The Australian dollar has surged to a one-year high and could climb further as markets bet the Reserve Bank will beat other central banks in raising interest rates.
The currency touched US85.39c yesterday, its highest level since financial turmoil deepened last September, which ultimately dragged the dollar as low as US60c. Investors are now pushing up the dollar amid firming expectations that Australia has avoided the pain inflicted on other developed economies, which could lead to rate rises in the coming months.
Money markets are betting the Reserve Bank will raise the cash rate from 3 per cent by 0.5 percentage points by the end of this year and almost 2 percentage points over the next year.
Central banks in most developed countries are not expected to follow suit until next year at the earliest, and higher interest rates here attracts investors in search of a higher return, or yield. Amid a stream of positive figures on the Australian economy, some analysts say the currency could go past US90c in the coming months.

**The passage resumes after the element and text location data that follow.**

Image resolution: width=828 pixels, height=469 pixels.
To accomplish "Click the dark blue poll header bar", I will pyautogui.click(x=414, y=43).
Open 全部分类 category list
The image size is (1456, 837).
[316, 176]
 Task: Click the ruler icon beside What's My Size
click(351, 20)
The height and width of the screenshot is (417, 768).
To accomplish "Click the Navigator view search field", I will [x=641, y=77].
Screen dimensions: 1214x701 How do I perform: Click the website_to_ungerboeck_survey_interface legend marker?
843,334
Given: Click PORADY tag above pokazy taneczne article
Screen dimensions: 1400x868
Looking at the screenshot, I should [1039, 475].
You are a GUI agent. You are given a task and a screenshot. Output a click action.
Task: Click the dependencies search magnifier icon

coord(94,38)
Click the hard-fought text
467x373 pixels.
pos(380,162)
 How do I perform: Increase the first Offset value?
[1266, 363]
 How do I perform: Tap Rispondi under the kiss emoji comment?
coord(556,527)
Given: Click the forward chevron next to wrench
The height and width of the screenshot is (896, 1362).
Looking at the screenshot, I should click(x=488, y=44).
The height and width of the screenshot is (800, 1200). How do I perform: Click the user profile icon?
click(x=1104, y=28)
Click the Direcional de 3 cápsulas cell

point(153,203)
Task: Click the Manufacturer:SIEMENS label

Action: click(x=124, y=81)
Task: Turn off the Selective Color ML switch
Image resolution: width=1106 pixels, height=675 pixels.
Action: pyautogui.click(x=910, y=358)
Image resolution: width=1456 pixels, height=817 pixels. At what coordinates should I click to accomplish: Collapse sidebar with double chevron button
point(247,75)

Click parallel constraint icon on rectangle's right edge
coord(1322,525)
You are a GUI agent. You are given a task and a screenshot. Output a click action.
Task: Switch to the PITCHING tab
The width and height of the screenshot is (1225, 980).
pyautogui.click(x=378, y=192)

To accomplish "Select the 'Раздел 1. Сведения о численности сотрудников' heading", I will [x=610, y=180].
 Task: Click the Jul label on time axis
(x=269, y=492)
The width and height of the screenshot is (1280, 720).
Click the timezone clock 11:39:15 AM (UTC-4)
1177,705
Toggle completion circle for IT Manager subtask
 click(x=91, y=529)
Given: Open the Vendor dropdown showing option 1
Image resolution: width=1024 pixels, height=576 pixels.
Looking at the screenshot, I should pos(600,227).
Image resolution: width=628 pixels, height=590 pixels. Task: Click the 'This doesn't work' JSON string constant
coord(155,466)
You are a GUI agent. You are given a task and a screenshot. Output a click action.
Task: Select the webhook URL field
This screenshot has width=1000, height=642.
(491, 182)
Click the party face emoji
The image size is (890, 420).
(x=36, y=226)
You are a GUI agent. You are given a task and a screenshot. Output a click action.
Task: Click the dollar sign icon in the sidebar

Winners from the surge are those with a large import bills because it lowers the cost of goods and services bought overseas, while companies with earnings in US dollars suffer from a stronger dollar. Qantas and Virgin Blue could face lower fuel bills, provided oil prices do not rise with the currency.
Boral benefits because a stronger dollar lowers the value of its US dollar debt. Miners, on the other hand, are prone to negative impacts on earnings because their sales are measured in US dollars. "Their revenue base is in US dollars but their cost base is in Australian dollars," said an RBS equity strategist, Greg Goodsell. Firms with large US operations, such as Brambles, James Hardie and News Corporation, also suffer because the appreciation means each US dollar made overseas is worth less.
A growing chorus of currency watchers predict the current surge could continue, but they say revisiting last year's high of US98.27c is unlikely. Analysts at NabCapital and RBS say US90c will be on the agenda for the dollar by early next year, but breaking beyond this could prove hard going because interest rates will remain well short of last year's high of 7.25 per cent.
Others have are more pessimistic. The currency strategist at Deutsche Bank, John Horner, forecast the dollar would fall back towards US70c next year because global trends in consumer demand and business investment were too weak to support the current level of production.